SOURCE PASSAGE:
Van Bramer and other elected officials were disappointed that they could not extract a pledge from the Metropolitan Transportation Authority to establish a shuttle bus between the Vernon Boulevard-Jackson Avenue subway stop and Grand Central Terminal for the five remaining weekends of scheduled track repair, they did win a few other concessions.

But NYC Transit Vice President for Community Relations Lois Tendler did promise that the MTA would notify the community much further in advance of closing the Vernon station and hold community meetings about the situation.

Workers have been replacing sections of 25-year-old track between Grand Central Terminal and the Queensboro Plaza stop, MTA officials said, noting the heavy volume of usage on the No. 7 line necessitates frequent major repairs.

“Nobody is really talking about proper urban planning,” state Assemblywoman Cathy Nolan (D-Ridgewood) said, warning that the population of Long Island City was exploding. “You couldn’t have had this many people at a community meeting here even six years ago.”

The tunnel ventilation fan next to the City Lights building was again a sore point, with furious residents complaining that the machine has operated through the night on several occasions — once for as long as 14 hours nonstop.

“If you weren’t a state agency, what you are doing would be illegal,” said City Lights resident Ed Sadowsky.

MTA officials unveiled a sound-mitigating proposal for the fan, but said it would cost $300,000. Van Bramer indicated he and other elected officials would work to find money to help the cash-strapped agency make the improvement.

ASSIGNED TASK A: Output everything in the article on the No. 7 line repairs from "The tunnel ventilation" down to "resident Ed Sadowsky.".
ASSIGNED TASK B: In the article on the No. 7 line repairs, what cost did MTA officials give for the sound-mitigating proposal for the tunnel ventilation fan?
ASSIGNED TASK C: Write the next part of the article on the No. 7 line repairs, starting after its final sentence.
The records have no connection to the article on the No. 7 line repairs.

DATA EXTRACT:
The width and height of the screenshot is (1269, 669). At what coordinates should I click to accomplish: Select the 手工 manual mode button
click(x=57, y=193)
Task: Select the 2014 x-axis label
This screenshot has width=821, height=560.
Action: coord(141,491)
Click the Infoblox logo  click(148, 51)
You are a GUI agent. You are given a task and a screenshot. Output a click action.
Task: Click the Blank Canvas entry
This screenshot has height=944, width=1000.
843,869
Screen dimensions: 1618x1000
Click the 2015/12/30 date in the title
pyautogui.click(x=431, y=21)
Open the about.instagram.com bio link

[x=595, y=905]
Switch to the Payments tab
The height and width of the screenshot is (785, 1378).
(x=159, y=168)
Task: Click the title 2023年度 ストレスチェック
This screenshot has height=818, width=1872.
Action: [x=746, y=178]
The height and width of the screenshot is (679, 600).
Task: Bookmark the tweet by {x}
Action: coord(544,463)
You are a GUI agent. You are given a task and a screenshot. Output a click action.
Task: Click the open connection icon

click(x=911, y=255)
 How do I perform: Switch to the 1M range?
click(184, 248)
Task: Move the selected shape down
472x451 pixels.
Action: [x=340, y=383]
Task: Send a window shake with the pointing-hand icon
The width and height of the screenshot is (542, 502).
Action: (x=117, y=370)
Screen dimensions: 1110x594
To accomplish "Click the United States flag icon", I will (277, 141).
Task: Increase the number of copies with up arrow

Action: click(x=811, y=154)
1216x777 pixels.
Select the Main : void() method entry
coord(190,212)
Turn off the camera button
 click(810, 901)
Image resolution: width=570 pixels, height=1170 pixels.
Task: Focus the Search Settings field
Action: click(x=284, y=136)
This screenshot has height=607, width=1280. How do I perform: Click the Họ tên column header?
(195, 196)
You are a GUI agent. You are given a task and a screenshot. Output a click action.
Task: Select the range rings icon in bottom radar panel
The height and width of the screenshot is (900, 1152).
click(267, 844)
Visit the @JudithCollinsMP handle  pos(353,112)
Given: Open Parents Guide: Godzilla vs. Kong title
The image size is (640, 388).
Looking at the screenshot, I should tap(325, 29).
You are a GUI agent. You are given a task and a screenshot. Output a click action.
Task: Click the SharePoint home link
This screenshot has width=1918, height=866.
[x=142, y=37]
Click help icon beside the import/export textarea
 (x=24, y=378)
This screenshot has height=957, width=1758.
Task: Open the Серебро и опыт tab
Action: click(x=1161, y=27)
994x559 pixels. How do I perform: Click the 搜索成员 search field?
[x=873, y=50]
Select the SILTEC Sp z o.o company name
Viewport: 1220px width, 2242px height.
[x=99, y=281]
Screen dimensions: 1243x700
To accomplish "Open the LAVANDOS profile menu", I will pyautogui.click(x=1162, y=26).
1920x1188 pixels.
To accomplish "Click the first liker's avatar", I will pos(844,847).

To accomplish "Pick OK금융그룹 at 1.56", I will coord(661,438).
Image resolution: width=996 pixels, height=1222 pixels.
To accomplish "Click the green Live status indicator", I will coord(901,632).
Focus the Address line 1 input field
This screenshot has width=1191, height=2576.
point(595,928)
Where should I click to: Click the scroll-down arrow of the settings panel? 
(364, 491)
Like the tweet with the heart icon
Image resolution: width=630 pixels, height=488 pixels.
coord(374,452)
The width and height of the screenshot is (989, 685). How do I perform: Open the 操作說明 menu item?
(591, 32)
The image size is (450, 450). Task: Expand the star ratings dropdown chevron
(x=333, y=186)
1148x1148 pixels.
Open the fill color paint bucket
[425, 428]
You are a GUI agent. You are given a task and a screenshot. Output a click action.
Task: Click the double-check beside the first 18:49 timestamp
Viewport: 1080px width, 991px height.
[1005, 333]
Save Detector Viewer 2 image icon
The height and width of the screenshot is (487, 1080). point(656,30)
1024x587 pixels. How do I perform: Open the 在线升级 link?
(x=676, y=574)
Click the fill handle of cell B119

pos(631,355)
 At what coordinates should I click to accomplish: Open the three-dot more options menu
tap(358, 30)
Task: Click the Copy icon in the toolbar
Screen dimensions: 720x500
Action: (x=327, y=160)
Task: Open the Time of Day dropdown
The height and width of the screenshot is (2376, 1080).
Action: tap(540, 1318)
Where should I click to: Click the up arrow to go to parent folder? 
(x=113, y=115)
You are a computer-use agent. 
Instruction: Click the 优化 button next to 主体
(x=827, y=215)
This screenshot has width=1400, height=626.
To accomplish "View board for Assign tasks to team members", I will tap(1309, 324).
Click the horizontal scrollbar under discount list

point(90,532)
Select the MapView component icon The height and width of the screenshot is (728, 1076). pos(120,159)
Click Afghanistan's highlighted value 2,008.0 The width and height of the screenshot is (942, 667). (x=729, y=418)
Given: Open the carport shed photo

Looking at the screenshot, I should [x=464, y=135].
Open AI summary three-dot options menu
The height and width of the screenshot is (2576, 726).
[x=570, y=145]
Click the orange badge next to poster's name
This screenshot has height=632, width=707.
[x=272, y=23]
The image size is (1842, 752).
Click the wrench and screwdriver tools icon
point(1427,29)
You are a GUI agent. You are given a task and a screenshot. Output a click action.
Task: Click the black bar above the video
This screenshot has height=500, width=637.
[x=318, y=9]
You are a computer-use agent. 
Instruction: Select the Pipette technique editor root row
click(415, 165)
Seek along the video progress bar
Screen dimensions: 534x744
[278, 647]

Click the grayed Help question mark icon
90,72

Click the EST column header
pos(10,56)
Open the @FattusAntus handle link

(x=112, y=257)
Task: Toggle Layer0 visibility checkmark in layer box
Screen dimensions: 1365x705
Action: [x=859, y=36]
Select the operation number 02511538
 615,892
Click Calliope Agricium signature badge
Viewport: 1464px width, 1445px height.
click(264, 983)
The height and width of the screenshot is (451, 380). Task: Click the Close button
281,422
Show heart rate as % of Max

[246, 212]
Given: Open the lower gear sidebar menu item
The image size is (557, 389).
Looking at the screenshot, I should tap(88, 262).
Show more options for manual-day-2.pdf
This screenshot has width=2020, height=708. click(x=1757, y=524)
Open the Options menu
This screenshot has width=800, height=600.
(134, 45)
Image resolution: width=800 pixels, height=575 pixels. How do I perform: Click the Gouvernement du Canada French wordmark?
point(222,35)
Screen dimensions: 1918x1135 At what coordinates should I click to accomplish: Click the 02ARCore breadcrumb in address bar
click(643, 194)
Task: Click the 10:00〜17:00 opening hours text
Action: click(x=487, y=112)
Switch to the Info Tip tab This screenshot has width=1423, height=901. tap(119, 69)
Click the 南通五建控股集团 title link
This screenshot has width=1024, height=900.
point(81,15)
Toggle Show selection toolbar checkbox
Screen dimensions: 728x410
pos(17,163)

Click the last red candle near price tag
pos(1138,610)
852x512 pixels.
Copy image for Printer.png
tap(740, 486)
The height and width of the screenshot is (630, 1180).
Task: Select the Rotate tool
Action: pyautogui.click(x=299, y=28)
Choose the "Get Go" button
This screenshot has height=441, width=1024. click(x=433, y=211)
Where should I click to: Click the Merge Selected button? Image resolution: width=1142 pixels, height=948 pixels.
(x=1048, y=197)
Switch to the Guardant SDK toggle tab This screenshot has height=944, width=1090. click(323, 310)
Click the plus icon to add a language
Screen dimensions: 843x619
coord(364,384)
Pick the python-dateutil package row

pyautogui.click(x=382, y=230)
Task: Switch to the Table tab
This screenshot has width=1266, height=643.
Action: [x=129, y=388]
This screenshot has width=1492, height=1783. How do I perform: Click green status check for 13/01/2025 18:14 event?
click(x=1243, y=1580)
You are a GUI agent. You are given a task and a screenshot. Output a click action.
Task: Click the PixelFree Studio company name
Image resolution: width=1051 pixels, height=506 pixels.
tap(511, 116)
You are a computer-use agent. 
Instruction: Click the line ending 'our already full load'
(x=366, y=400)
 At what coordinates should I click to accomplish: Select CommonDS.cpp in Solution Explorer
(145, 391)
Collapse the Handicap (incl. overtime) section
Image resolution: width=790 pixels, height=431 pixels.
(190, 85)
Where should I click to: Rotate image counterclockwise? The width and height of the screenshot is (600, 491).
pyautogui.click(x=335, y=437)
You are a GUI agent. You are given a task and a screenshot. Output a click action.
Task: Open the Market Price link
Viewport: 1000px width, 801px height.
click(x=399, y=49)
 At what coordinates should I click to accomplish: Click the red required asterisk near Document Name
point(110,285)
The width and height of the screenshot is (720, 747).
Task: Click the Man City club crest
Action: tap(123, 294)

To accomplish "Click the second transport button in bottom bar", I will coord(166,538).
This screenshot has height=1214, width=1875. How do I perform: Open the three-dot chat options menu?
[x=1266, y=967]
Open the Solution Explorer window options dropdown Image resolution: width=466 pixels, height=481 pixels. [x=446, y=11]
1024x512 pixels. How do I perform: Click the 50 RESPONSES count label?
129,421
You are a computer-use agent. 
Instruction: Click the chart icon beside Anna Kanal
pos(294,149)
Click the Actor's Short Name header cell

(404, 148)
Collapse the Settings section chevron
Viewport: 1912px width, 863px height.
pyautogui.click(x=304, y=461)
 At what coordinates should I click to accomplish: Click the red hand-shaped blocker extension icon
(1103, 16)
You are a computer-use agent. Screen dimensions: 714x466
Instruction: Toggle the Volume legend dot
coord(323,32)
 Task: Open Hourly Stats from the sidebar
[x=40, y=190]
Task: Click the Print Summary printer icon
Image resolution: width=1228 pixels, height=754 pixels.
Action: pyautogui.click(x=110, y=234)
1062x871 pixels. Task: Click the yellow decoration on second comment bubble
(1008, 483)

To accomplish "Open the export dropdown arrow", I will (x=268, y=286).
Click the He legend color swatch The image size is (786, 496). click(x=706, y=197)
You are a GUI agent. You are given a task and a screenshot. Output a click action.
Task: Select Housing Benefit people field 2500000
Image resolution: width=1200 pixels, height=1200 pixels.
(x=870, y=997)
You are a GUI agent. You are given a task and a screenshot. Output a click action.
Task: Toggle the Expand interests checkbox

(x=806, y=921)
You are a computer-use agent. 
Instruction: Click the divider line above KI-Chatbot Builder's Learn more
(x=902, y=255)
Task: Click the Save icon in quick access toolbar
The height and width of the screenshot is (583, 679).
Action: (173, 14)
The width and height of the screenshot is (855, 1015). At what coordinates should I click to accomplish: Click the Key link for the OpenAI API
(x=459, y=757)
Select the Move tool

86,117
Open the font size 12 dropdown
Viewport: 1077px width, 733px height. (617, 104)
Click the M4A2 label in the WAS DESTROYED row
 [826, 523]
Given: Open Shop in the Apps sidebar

TASK RESULT A:
The tunnel ventilation fan next to the City Lights building was again a sore point, with furious residents complaining that the machine has operated through the night on several occasions — once for as long as 14 hours nonstop.

“If you weren’t a state agency, what you are doing would be illegal,” said City Lights resident Ed Sadowsky.

TASK RESULT B: $300,000

TASK RESULT C:
Owners of theaters in Long Island City and Woodside expressed frustration with the agency’s continued refusal to provide direct transit from Grand Central to the Vernon-Jackson stop, complaining it deterred their patrons.

“How many times are we going to open up the patient and say we have more work to do?” said Community Board 2 Chairman Joseph Conley. “We heard it in 2006, we heard it in 2007. We were told in 2009 this was going to be the last for a long time.”


Peter Cafiero, chief of operations planning for the MTA, said it was more effective to bus people to Queensboro Plaza where they can catch the E train into Manhattan. All the track work is condensed into the winter months because there are no New York Mets games or tennis tournaments that would produce a glut of passengers.

Political consultant Dan Jacoby summed up the frustrations of western Queens at being inconvenienced in favor of the struggling baseball squad’s fans.

“If you schedule work for October, maybe by Murphy’s Law the Mets will make the playoffs,” he said.